Pertama, kelihatannya menjadi ulama ekonomi syariah tersebut, sangat sulit, tetapi  bagi generasi yang hidup dan bergelut dengan tradisi keilmuan syariah sejak usia dini, memenuhi syarat-syarat itu tidaklah terlalu sulit. Maka, jika kita mau jujur, ikhlas, dan terbuka,  masih ada ahli-ahli syariah di Indonesia yang memiliki pengetahuan mendalam dan luas tentang ushul fiqh dan sekaligus  tentang ekonomi Islam. Majlis Ulama Indonesia dan bank-bank syariah harus secara cerdas memilih dan mempertahankan para ahli syariah yang memenuhi kualifikasi yang memadai dan bisa diandalkan.
Kedua, para mahasiswa pascasarjana jurusan ekonomi syariah di manapun berada, tidak perlu berkecil hati, jika bukan dibesarkan dari pendidikan syariah yang arabic (Ibtidaiyah salafi, Tsanawiyah salafi dan Aliyah salafi). Maksud sekolah salafi adalah sekolah yang semua rujukan pelajarannya berbahasa Arab, kitab kuning), dan tak perlu juga berkecil hati jika bukan berasal dari sarjana syariah, karena tujuan belajar ilmu ushul fiqh di program ekonomi syariah di Perguruan Tinggi Umum, bukanlah untuk menjadi mujtahid (ulama) yang ahli ushul fiqh, pakar ushul fiqh atau dosen ushul fiqh yang handal,  tetapi targetnya sekedar untuk : 1. Memahami dan mengetahui metode istimbath para ulama dalam menetapkan hukum Islam, khususnya hukum ekonomi keuangan, 2. Mengetahui kaedah-kaedah ushul fiqh dan qawaid fikih dan cara menerapkannya 3. Mengetahui dalil-dalil hukum ekonomi Islam dan proses ijtihad ulama dari dalil-dalil yang ada.4, Mengetahui sumber-sumber hukum ekonomi Islam dan keterkaitannya dengan epistemologi ekonomi Islam. 5. Mengetahui prinsip-prinsip umum syariah yang ditarik dari Al-quran dan sunnah.
Hal itu sama dengan seorang sarjana syariah belajar ekonometrik.

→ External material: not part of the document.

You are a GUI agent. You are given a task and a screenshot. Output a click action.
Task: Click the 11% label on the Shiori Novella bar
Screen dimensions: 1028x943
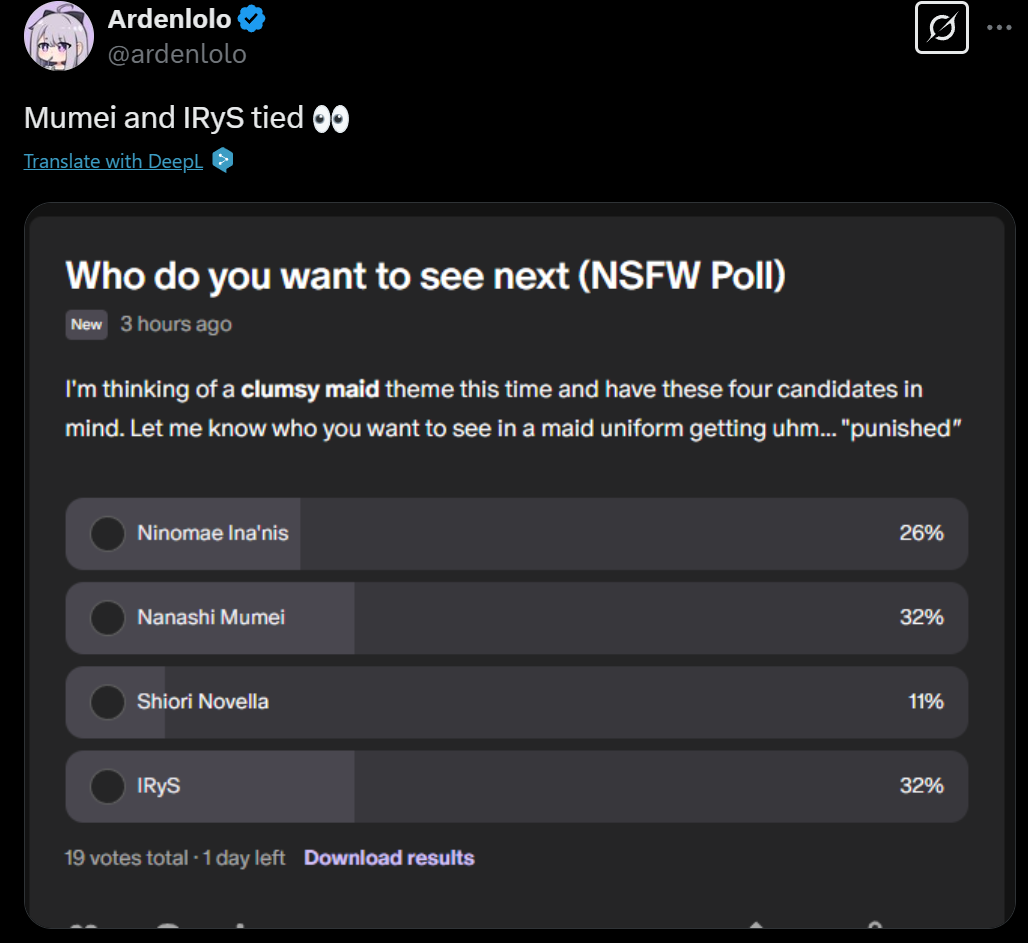pyautogui.click(x=925, y=702)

Tujuannya bukanlah menjadi pakar ekonometrik, atau dosen ekonometrik, tetapi dapat menerapkannya dalam metode penelitian ekonomi, mengukur berbagai macam resiko, dan sebagainya. Dengan berbekal ilmu ushul fiqh, seorang mahasiswa pascasarjana sudah dapat menjadi konsultan ekonomi syariah, Dewan Pengawas Syariah, menjadi praktsi ekonomi syariah yang memahami metode menetapkan hukum ekonomi Islam, juga menjadi officer atau ALCO di bank-bank syarah.

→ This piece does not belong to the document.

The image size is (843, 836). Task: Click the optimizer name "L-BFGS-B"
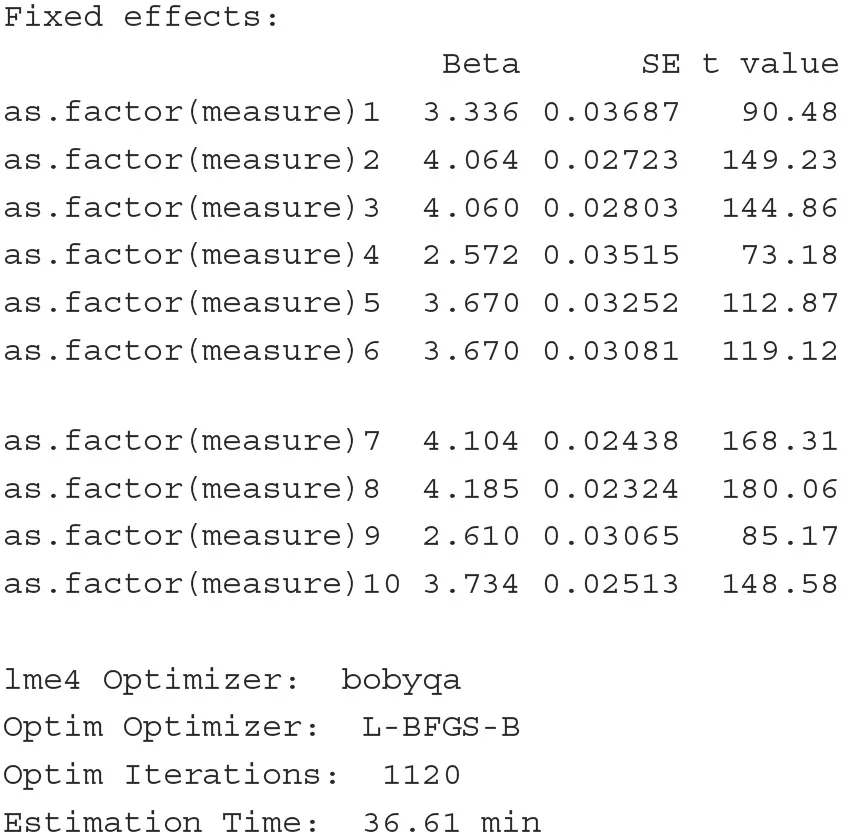point(440,728)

Ketiga, keharusan belajar ilmu ekonomi keuangan  dan ushul fiqh secara ekstra. Ulama yang ahli syariah, jika diminta dan diberi amanah  menjadi Dewan Pengawas Syariah, misalnya, seharusnya memiliki ghirah yang kuat untuk mendalami dan mempelajari ilmu ekonomi dan perbankan serta keuangan, sebab tanpa bekal ilmu ekonomi dan perbankan, maka rumusan fatwa bisa tidak tepat dan kaku. Ulama  yang menjadi DPS wajib belajar ilmu ekonomi makro, agar memahami secara ilmiah, rasional (akal), mengapa bunga bank diharamkan. Tanpa pengetahuan ilmu ekonomi makro, para ulama tidak akan bisa memberikan jawaban / alasan yang memuaskan mengapa bunga bank itu sangat terkutuk dan termasuk dosa terbesar. Selain itu, DPS wajib belajar akuntansi secara  sederhana, agar bisa membaca laporan keuangan lembaga keuangan syariah.  Sedangkan bagi Dewan Pengawas Syariah atau anggota Dewan Syariah Nasional yang bukan berasal dari latar pendidikan ilmu syariah, tidak segan-segan belajar ilmu ushul fiqh dan ilmu-ilmu syariah lainnya kepada ahli ushul fiqh yang memahami ekonomi keuangan, juga belajar ilmu maqashid, falsafah tasyri’ dan tarikh tasyri’, juga ilmu bahasa Arab, tafsir ayat-ayat ekonomi, hadits-hadits ekonomi. Upaya integrasi ilmu ini menjadi keniscayaan, agar  di masa depan dikhotomi ahli ilmu syariah dan ahli ekonomi umum dapat dihilangkan secara bertahap. Pada gilirannya nanti, sejalan dengan berkembangnya program doktor (S3) ekonomi Islam di berbagai perguruan tinggi dunia dan Indonesia, figur integratif yang menguasai dua bidang keilmuan sekaligus dapat diwujudkan.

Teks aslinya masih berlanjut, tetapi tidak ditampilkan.